2013年から2023年の減少率TOP3:
- 7507:ニッケル製の管及び管用継手
- – 2013年の24億590万円から2023年の21億950万円へ、12.32%減少
一方、ニッケル製の管及び管用継手の輸入金額のみが減少しました。2013年に約24億円あった輸入金額が、2023年には約21億円まで落ち込み、12.32%の減少率を示しています。他の項目については、全て増加傾向にあります。
まとめ
日本のニッケル輸入は、この10年間で大きな変化が見られました。ニッケルのマットや焼結した酸化ニッケルなどの中間生産物、ニッケルの塊、ニッケルのくずなどの主要項目は大幅な増加を遂げた一方、ニッケル製の管及び管用継手のみが減少傾向にあります。今後の市場動向を見極めるには、以下の点に注目すべきでしょう。
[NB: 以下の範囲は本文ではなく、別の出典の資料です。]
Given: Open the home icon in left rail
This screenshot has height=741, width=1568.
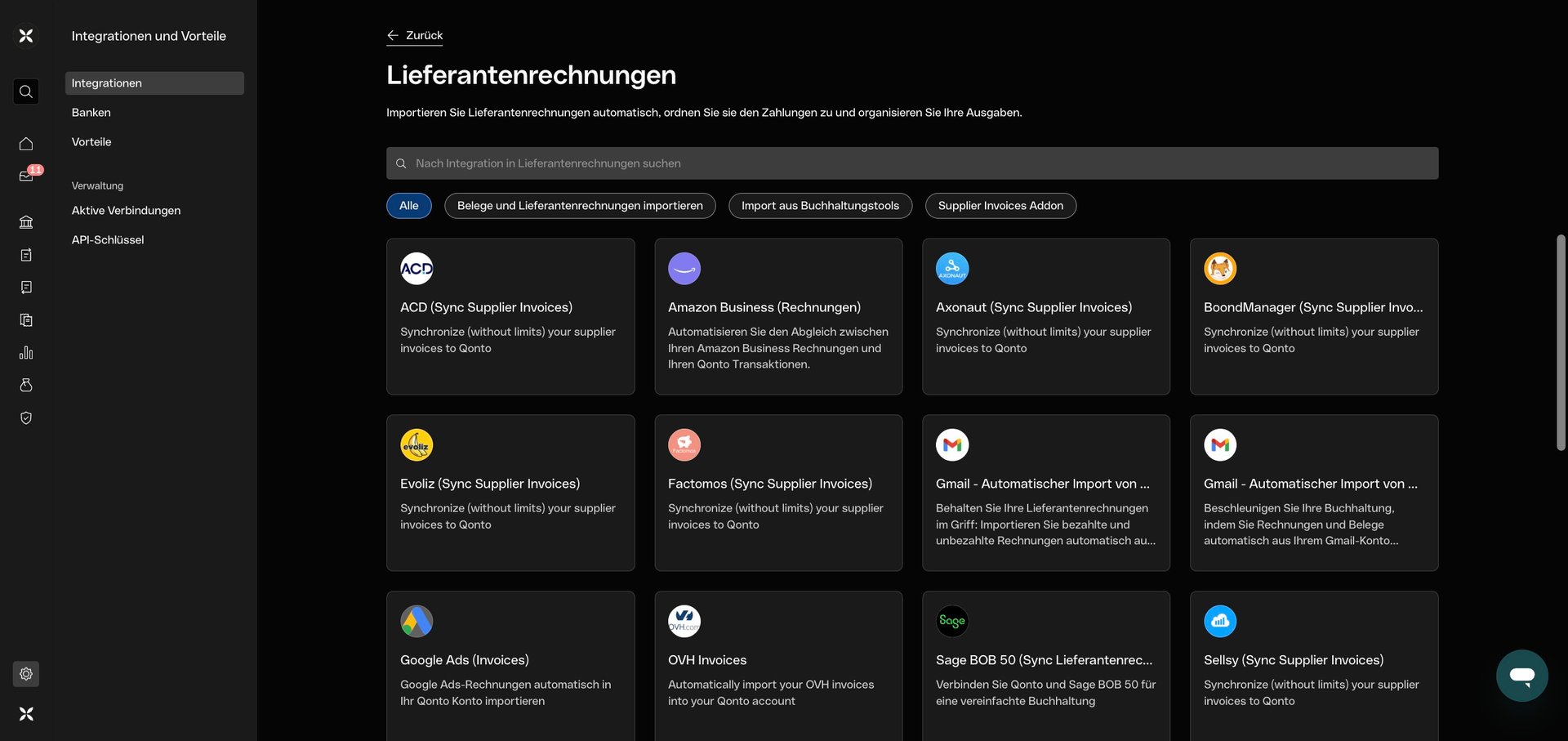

- 電気自動車や蓄電池需要の拡大:ニッケルは電気自動車のバッテリーや蓄電池の主要材料です。世界的な電動化の流れの中で、ニッケル需要がどのように変化するかを注視する必要があります。
- 新興国の経済成長に伴うステンレス鋼需要の変化:ニッケルはステンレス鋼の重要な原材料です。アジアを中心とした新興国の経済成長により、ステンレス鋼需要が拡大する可能性があります。日本企業は、これらの国々のニーズを的確に捉えた供給体制の構築が求められます。
- 資源価格の変動リスク:ニッケルは国際商品市場で取引される資源であり、価格変動リスクがあります。為替レートの変動も含め、価格変動が輸入コストに与える影響を注視する必要があります。
日本のニッケル輸入は、電気自動車や蓄電池、ステンレス鋼などの需要拡大を背景に、総じて増加傾向にあります。一方で、資源価格の変動リスクには留意が必要です。変化の激しい市場環境の中で、日本企業には的確な情勢分析と柔軟な調達戦略が益々重要になるでしょう。ニッケルの安定的な調達を確保しつつ、付加価値の高い製品開発により、国際競争力を高めていくことが求められます。